Researchers from UCR and the Hebrew University of Jerusalem were awarded a $300,000 grant from the U.S. Department of Agriculture to develop a two-year study aimed at maximizing the use of treated municipal wastewater in agriculture. The study seeks to curtail the devastating effects of the state drought and serves as a response to Governor Jerry Brown’s recent mandatory water restrictions.
With a specialization in water pollution and salinity, UCR associate professor of environmental economics and policy Kurt Schwabe is co-leader of the research team, “Enhanced Resilience of Local Agricultural Water Supplies through Reuse of Municipal and Agricultural Water: A Dynamic Economic Analysis.”

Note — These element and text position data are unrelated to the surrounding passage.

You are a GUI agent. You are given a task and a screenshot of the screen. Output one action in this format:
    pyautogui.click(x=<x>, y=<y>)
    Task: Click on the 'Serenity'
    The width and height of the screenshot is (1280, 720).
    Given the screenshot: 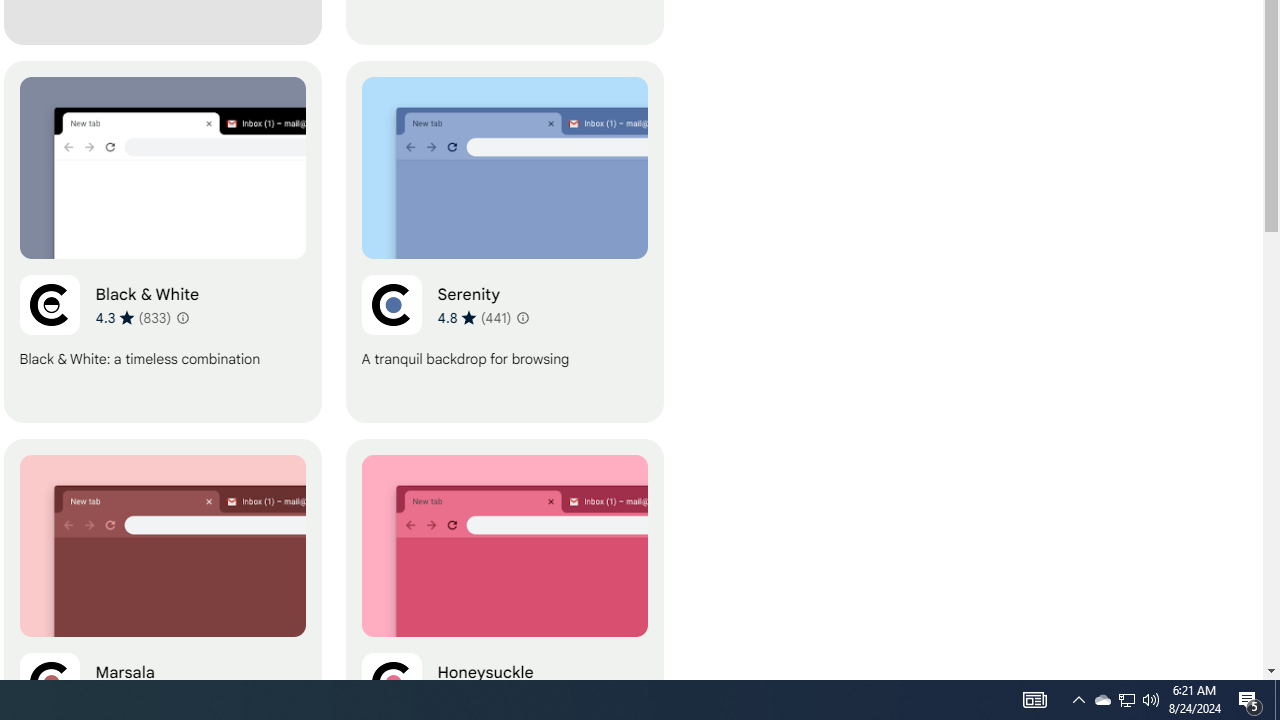 What is the action you would take?
    pyautogui.click(x=504, y=241)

Schwabe and his partner David Jassby, assistant professor of chemical and environmental engineering, will investigate efficient ways to balance the increasing costs of and techniques used for water treatment while determining its impact on crop yield.

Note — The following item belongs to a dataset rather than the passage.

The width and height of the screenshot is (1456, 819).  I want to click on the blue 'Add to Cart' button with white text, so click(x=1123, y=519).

The team plans to help local water agencies find cost-efficient techniques for treating wastewater in processing plants.
“Our hope is that wastewater utilities can engineer their treatment trains to meet the demands of farmers so we can better reuse wastewater in a way that is cost-effective, rather than send it to the ocean,” Jassby said in a press release. “In the long term, we hope we will be able to optimize wastewater treatment processes so they are better matched to the agricultural end uses of the water. To the best of our knowledge, no one is looking at this kind of model.”